When fear was getting the best over me I opened to my girlfriends as well as Cristian friends what was happening. I was instructed by one of the Cristian pastors to eliminate witchcrafts stuff I have an burn them. All I did with my cards was tore each cards. The tarot books and stuff that had my highlight was torn till it's pieces is on one bag. All of the items was in one plastic and on one place.
I thought my life would be at peace not until one night, at the middle night. I could not sleep. I was holding my bible and fighting fear I was feeling. I felt that someone was on my window standing and matching left and right. I can hear the foot steps like someone was trying to communicate with me.
While I was trying to run away from witchcraft I always read the bible verse psalm 121 this comforted me during the days that fear would bother me. And run away from witchcraft is not that easy as I can see the graphics of each card as I close my eyes.
Witchcraft is the playground of the devil and each cards that I studied took too long to get out of my system. I would try to pray yet the devil card would show in my mind. Which is very scary. When I turned away from witchcraft and asked sorry and forgiveness from God.

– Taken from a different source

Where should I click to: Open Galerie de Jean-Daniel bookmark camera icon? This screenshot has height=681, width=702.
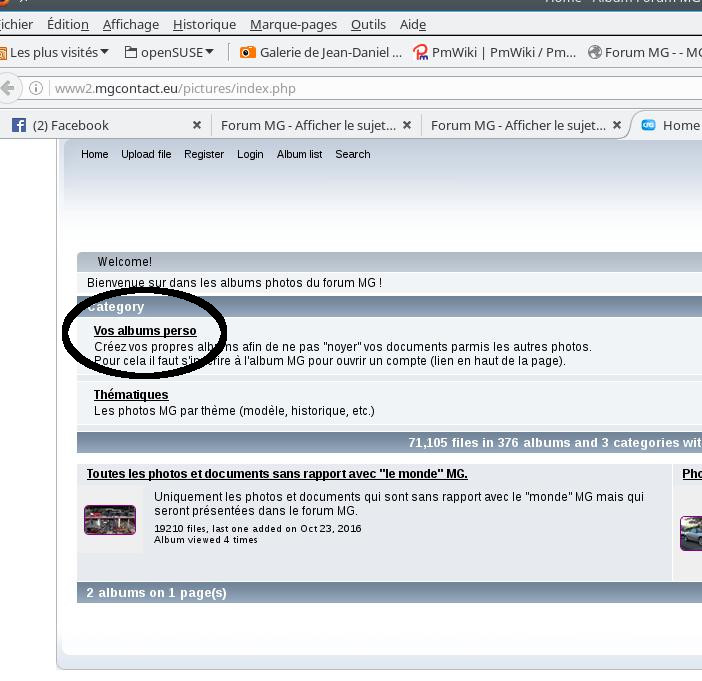click(248, 52)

It only took one month for me to recover from the dark nightmare and experience that I encountered. I no longer get scared and peace was restored. I can sleep at night and day. I no longer feel each noise while sleeping.
" One day I was scared to death that even my small heart cannot handle it, with cries and knees on the floor. I exchange fear for God's peace. And God heard me and the rest was back to normal.
Ps.. Ignorance of the whole bible and law of God was the reason I was troubled before. When everything was settled, I told myself that I would never bow down to new age ideas nor watch horror movies
This is my experience, believe it or not. May God guide us everyday....
Editors Note : yes I was a Cristian before the lockdown. But to be honest I was still believing on new age. I guess nobody is perfect unless you experience something that would change you. I am also not perfect. It was late of the year since I read the whole bible cover to cover and vowed myself to be a student and geek of the word.